When I get discouraged about writing I turn to Jimmy Baldwin:
“You think your pain and your heartbreak are unprecedented in the history of the world, but then you read. It was books that taught me that the things that tormented me most were the very things that connected me with all the people who were alive, who had ever been alive.”
― James Baldwin
"That girl in the photo isn’t one solid person, feet set solidly in one irrevocable life; that girl is an illusive firework-burst made of light reflecting off a million different possibilities."
From Tana French "The Secret Place"
If you wrote that, you would either take the rest of the day/month off or keep writing forever.
Incredible.
Incredible. That's for sure.
This passage from Lawrence Durrell’s Justine has haunted me for decades. “I remember once being made aware that she was sharing in her mind a thought which had just presented itself to mine, namely: ‘This intimacy should go no further, for we have already exhausted all its possibilities in our respective imaginations: and what we shall end by discovering, behind the darkly woven colors of sensuality, will be a friendship so profound that we shall become bondsmen forever.’”
This morning I read a sentence on meditation teacher Sharon Salzberg's Instagram page: What if it all works out? With so many horrible awful terrible no-good things all around me, it's a reminder that there is still hope that something good to happen to any one at any given time. that's my hope for all of us today.
ooh I love that sentence! And all your sentiments, too.
"The presence of one person crowded the room, two people choked it." Damn, Paul Auster.
And you wrote a good one in your memoir, in the spirit of this letter, that I love: "Every day we sit down to work we swim in a sea of our own fuck-ups. On the shore is one good sentence."

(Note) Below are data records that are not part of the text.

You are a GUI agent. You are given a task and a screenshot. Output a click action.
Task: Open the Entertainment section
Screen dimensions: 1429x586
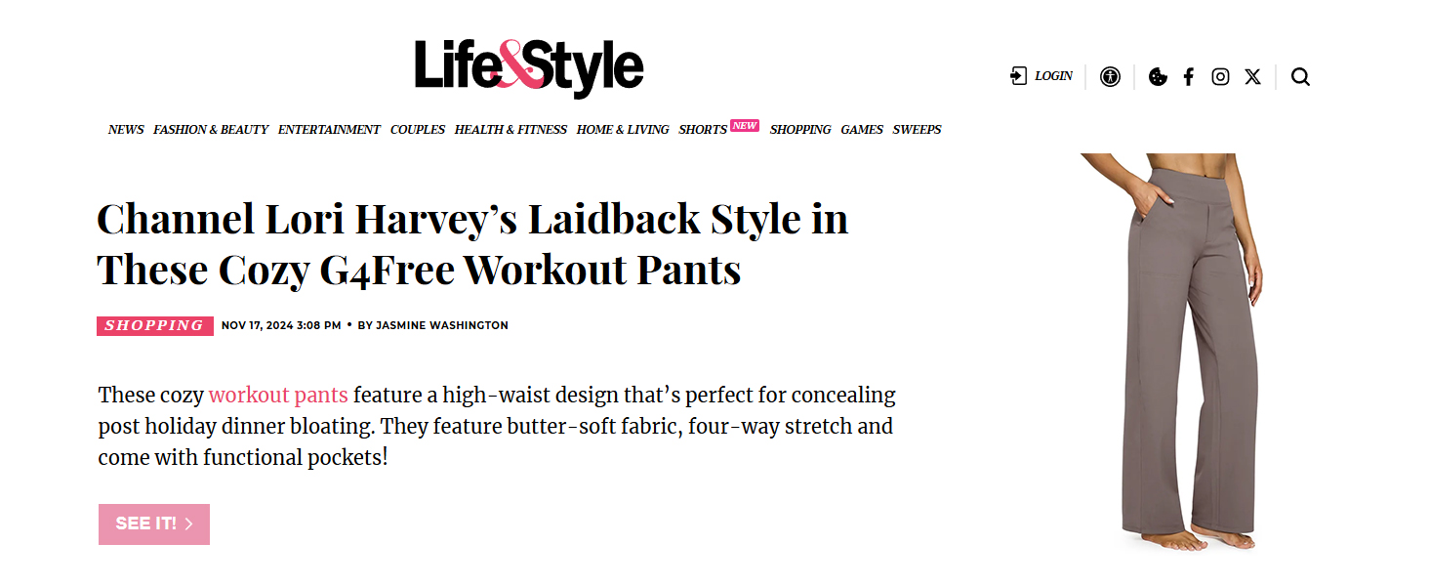click(329, 129)
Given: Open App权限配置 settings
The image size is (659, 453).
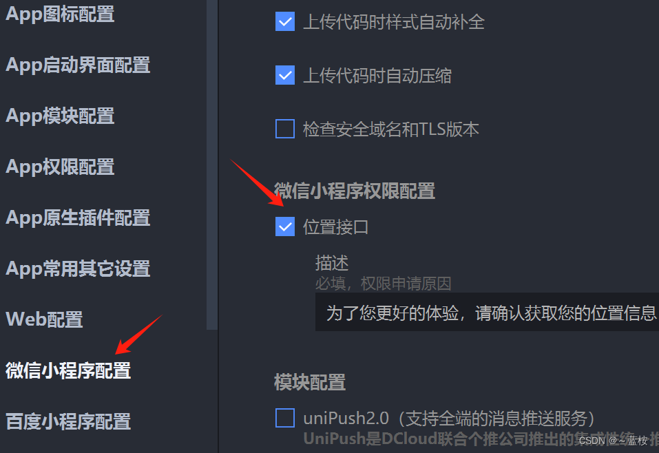Looking at the screenshot, I should tap(60, 167).
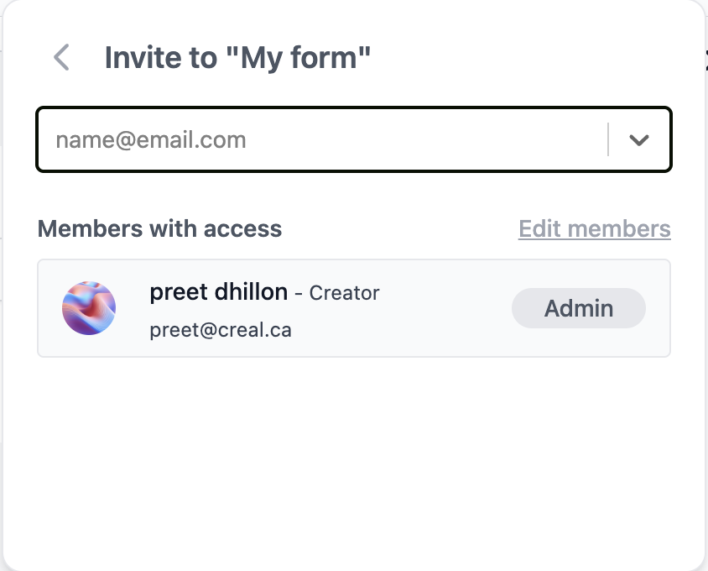Click preet dhillon's profile avatar
The image size is (708, 571).
coord(89,308)
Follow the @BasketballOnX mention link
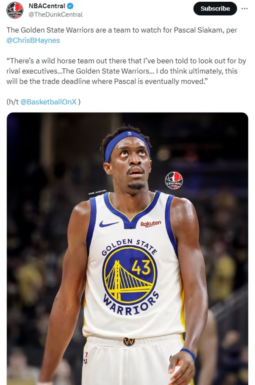This screenshot has width=255, height=385. click(48, 102)
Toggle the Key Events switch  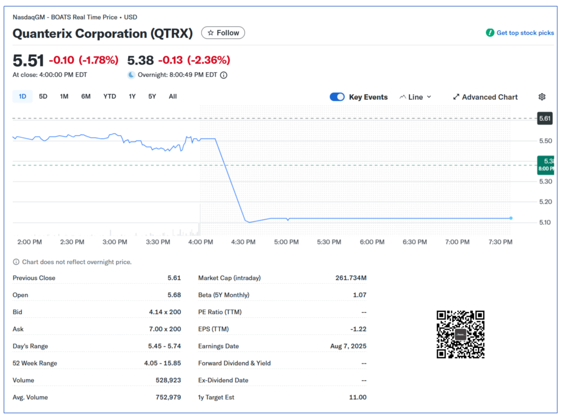point(337,97)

We swim in a sea of our own fuck-ups. That is a line to remember as we try to reach those open blue waters!
RIP Auster!
My favorite quote EVER is Rilke's: "I want to beg you, as much as I can, dear sir, to be patient toward all that is unsolved in your heart and to try to love the questions themselves like locked rooms and like books that are written in a very foreign tongue. Do not now seek the answers, which cannot be given you because you would not be able to live them. And the point is, to live everything. Live the questions now. Perhaps you will then gradually, without noticing it, live along some distant day into the answer."
Definitely a contender! Love Rilke. Live the questions.
Beautiful. I have carried your sentences with me, especially as I work towards my endings and teach others about writing.
Here’s one, “It has become clear to me that I’m always writing to a faint point of light.”
Gorgeous. Inspiring. A map.
<3
“Ever try? Ever fail? Try again. Fail again. Fail better.” - Samuel Beckett
Those words sit on top of both a hopeful and a grim reality.
That is Beckett in a nutshell- hopeful and grim.